*** Material to process ***

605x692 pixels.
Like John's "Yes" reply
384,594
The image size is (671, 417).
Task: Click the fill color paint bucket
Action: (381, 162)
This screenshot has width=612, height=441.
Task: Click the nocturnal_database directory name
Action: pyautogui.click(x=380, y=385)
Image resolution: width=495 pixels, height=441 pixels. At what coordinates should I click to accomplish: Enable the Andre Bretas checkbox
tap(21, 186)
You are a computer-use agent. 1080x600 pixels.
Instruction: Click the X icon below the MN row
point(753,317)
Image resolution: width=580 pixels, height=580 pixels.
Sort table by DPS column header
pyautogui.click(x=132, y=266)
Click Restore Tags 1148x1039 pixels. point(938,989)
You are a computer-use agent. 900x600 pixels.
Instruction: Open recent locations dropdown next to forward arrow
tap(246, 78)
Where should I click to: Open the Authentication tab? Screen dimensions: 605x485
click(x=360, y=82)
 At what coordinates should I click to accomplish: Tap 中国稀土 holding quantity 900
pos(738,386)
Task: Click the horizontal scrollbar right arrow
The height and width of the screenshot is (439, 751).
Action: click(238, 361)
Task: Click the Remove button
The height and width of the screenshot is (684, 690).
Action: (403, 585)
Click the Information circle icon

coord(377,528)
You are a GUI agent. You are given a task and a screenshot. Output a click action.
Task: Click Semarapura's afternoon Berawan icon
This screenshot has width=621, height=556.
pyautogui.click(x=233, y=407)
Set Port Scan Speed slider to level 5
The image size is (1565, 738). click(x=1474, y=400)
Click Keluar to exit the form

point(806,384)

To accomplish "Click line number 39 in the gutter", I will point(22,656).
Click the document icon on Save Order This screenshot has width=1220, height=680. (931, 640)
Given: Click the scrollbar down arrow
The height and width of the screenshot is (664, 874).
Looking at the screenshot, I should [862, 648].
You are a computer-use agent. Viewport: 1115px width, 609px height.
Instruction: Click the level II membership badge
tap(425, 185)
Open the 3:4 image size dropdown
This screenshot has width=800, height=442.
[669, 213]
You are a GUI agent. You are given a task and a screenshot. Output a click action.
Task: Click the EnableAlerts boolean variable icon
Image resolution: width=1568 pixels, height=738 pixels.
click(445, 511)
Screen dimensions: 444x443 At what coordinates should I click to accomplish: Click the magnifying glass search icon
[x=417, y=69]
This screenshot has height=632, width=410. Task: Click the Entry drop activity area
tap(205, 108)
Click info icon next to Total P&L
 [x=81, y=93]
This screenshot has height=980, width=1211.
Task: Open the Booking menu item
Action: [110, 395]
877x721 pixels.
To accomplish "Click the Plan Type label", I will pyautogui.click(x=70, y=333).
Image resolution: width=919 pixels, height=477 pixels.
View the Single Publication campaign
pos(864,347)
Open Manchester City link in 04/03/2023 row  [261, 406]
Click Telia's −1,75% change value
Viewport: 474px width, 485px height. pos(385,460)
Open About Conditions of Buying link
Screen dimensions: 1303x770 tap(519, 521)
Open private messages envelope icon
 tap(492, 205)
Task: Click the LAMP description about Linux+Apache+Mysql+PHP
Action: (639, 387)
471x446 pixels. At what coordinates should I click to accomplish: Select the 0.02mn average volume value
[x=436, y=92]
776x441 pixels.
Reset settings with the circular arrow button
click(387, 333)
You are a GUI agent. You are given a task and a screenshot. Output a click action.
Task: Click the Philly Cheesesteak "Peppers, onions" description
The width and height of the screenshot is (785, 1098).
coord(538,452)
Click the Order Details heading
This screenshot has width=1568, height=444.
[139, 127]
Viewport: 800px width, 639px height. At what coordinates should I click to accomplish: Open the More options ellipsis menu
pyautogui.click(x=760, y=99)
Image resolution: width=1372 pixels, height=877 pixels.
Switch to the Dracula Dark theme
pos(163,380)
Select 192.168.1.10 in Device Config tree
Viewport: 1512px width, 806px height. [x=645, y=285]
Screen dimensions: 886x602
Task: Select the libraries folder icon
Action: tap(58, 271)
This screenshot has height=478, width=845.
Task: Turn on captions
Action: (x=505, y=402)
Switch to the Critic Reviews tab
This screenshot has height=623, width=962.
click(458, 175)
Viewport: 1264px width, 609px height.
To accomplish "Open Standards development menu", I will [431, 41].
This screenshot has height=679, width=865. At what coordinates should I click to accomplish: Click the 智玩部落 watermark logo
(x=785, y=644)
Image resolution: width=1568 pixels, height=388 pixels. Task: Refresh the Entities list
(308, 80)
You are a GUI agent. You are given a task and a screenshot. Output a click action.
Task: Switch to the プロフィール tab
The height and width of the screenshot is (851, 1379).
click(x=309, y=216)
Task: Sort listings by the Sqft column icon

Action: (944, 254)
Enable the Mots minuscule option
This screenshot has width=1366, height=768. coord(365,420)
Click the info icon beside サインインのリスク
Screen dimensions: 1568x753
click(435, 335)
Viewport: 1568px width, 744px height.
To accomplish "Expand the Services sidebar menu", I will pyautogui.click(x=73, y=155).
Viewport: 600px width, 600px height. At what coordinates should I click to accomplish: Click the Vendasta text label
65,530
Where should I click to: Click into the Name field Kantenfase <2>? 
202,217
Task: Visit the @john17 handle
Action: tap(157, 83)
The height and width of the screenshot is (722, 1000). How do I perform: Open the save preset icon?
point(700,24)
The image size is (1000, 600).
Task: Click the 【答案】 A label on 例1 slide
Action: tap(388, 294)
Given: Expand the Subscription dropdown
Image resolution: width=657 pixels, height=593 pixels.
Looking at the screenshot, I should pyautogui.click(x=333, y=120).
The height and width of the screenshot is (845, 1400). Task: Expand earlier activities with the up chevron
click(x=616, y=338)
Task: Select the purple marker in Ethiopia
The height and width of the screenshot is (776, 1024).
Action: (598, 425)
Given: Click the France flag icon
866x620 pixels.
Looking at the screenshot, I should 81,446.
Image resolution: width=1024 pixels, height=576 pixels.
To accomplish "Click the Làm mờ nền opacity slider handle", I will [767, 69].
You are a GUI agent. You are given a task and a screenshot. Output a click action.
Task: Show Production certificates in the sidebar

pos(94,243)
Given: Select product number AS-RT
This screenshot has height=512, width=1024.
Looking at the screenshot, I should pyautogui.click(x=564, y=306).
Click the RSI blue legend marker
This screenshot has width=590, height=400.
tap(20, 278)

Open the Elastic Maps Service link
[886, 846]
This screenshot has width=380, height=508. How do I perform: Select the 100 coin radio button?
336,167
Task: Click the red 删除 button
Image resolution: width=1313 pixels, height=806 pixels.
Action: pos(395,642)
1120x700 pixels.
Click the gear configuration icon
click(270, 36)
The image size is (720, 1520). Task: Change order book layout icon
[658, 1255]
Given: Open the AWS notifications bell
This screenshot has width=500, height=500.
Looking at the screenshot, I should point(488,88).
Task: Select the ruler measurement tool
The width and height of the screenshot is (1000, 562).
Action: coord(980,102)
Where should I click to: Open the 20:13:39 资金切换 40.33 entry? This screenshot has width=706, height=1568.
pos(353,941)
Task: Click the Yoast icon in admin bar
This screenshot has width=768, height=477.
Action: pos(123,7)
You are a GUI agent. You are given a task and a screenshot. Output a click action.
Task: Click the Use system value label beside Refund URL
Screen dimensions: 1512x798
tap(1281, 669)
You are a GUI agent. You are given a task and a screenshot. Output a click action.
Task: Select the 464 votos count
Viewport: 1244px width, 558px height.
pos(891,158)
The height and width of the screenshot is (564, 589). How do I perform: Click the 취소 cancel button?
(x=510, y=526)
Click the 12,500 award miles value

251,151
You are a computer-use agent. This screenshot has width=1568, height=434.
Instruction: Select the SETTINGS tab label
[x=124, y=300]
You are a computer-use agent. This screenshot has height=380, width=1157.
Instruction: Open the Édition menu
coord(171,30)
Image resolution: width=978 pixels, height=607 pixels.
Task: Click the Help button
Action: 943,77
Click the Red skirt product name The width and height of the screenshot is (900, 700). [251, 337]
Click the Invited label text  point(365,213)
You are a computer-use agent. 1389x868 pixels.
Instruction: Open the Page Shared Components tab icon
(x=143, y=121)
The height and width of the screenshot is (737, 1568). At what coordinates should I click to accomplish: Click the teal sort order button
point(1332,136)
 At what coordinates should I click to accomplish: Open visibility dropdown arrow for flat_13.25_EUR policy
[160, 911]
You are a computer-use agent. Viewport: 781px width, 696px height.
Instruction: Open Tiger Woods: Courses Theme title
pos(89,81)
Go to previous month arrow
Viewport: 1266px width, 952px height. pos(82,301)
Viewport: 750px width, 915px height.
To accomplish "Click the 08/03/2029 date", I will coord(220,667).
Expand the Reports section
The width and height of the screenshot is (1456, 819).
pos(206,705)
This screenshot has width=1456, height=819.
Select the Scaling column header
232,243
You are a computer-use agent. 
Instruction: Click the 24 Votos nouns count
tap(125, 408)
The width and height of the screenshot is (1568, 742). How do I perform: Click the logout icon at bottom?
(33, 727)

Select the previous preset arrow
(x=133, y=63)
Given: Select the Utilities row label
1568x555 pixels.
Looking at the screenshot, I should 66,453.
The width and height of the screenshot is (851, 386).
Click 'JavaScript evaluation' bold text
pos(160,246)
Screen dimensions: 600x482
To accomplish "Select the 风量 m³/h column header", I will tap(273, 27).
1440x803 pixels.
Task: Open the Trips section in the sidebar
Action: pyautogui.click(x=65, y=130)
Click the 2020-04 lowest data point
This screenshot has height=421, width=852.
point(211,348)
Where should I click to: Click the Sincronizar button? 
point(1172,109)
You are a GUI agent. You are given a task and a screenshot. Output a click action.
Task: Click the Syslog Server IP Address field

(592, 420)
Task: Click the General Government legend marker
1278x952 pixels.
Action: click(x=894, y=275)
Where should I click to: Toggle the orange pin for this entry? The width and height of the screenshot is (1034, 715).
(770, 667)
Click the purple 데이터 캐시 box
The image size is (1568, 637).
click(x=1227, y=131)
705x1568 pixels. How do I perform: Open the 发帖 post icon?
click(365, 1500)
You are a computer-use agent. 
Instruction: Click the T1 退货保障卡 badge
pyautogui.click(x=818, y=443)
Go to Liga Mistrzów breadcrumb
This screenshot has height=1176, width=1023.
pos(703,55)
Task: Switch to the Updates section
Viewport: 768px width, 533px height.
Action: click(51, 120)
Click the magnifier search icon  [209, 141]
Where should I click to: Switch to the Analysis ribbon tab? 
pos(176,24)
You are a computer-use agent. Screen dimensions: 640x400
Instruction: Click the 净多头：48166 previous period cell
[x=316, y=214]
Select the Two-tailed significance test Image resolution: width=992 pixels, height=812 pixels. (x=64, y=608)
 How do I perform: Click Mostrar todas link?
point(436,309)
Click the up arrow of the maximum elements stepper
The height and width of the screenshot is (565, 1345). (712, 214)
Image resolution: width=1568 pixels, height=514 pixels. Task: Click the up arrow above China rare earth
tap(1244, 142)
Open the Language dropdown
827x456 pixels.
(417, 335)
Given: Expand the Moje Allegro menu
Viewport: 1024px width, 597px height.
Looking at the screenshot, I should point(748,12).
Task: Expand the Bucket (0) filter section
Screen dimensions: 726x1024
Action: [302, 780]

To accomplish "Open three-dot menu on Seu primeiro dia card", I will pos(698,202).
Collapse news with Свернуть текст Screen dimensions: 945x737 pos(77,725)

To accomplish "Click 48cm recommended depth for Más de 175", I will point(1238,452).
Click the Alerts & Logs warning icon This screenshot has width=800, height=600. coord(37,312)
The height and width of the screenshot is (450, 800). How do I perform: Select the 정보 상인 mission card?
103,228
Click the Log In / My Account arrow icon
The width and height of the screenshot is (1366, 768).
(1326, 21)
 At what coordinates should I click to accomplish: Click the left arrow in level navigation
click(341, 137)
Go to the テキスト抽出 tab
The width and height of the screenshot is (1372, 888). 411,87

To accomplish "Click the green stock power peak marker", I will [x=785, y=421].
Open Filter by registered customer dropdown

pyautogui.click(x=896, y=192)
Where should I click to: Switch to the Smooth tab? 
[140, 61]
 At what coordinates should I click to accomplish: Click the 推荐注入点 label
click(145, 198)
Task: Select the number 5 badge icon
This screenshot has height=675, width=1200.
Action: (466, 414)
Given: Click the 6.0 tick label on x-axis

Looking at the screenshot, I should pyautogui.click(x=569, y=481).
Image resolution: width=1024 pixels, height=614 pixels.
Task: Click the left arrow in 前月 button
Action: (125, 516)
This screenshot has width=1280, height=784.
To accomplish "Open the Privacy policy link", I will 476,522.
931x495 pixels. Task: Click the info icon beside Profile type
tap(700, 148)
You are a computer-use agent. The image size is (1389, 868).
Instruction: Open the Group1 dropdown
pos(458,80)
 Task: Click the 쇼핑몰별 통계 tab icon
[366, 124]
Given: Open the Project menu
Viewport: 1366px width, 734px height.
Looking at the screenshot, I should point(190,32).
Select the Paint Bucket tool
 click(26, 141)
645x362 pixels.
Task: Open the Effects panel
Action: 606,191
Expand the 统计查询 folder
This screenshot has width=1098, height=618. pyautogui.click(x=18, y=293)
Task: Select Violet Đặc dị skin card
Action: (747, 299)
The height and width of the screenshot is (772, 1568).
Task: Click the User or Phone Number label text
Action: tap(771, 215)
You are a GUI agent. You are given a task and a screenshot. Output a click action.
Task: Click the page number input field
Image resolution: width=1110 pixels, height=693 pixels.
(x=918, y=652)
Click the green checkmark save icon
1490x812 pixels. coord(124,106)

*** End of Material to process ***

To do
Only lines holding the word "marker" are wanted; list them all from the material.

Written answer
Task: Select the purple marker in Ethiopia
Click the RSI blue legend marker
Task: Click the General Government legend marker
To accomplish "Click the green stock power peak marker", I will [x=785, y=421].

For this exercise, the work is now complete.